- [Records for the exercise]:

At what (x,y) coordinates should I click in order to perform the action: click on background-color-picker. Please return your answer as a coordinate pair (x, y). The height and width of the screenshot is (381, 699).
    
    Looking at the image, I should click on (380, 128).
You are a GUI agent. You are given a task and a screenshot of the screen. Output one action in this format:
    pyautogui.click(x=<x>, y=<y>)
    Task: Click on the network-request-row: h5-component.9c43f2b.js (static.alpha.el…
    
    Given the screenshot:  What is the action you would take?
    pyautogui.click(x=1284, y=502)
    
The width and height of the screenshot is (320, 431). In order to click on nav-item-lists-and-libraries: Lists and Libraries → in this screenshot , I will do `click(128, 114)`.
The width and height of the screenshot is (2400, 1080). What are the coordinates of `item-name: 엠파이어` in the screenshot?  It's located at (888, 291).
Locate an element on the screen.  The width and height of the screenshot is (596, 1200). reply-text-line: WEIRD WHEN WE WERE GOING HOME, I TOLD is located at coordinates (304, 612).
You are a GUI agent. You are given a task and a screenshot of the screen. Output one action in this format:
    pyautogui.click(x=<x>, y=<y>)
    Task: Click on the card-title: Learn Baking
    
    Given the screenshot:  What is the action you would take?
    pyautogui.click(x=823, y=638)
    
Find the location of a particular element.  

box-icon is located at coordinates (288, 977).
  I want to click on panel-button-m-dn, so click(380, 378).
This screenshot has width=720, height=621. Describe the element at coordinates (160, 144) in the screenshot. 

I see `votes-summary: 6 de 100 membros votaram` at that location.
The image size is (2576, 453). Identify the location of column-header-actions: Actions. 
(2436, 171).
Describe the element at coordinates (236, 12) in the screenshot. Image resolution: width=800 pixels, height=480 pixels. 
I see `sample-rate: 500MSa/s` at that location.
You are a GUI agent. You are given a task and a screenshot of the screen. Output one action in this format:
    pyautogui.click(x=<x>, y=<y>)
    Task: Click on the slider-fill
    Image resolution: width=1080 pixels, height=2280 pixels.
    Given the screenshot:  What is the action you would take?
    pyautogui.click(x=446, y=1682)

- [Exercise description]: Copy out all of the data above word for word, with nothing changed.

- [Response box]:
At what (x,y) coordinates should I click in order to perform the action: click on background-color-picker. Please return your answer as a coordinate pair (x, y). The height and width of the screenshot is (381, 699).
    
    Looking at the image, I should click on (380, 128).
You are a GUI agent. You are given a task and a screenshot of the screen. Output one action in this format:
    pyautogui.click(x=<x>, y=<y>)
    Task: Click on the network-request-row: h5-component.9c43f2b.js (static.alpha.el…
    
    Given the screenshot:  What is the action you would take?
    pyautogui.click(x=1284, y=502)
    
The width and height of the screenshot is (320, 431). In order to click on nav-item-lists-and-libraries: Lists and Libraries → in this screenshot , I will do `click(128, 114)`.
The width and height of the screenshot is (2400, 1080). What are the coordinates of `item-name: 엠파이어` in the screenshot?  It's located at (888, 291).
Locate an element on the screen.  The width and height of the screenshot is (596, 1200). reply-text-line: WEIRD WHEN WE WERE GOING HOME, I TOLD is located at coordinates (304, 612).
You are a GUI agent. You are given a task and a screenshot of the screen. Output one action in this format:
    pyautogui.click(x=<x>, y=<y>)
    Task: Click on the card-title: Learn Baking
    
    Given the screenshot:  What is the action you would take?
    pyautogui.click(x=823, y=638)
    
Find the location of a particular element.  

box-icon is located at coordinates (288, 977).
  I want to click on panel-button-m-dn, so click(380, 378).
This screenshot has width=720, height=621. Describe the element at coordinates (160, 144) in the screenshot. 

I see `votes-summary: 6 de 100 membros votaram` at that location.
The image size is (2576, 453). Identify the location of column-header-actions: Actions. 
(2436, 171).
Describe the element at coordinates (236, 12) in the screenshot. Image resolution: width=800 pixels, height=480 pixels. 
I see `sample-rate: 500MSa/s` at that location.
You are a GUI agent. You are given a task and a screenshot of the screen. Output one action in this format:
    pyautogui.click(x=<x>, y=<y>)
    Task: Click on the slider-fill
    Image resolution: width=1080 pixels, height=2280 pixels.
    Given the screenshot:  What is the action you would take?
    pyautogui.click(x=446, y=1682)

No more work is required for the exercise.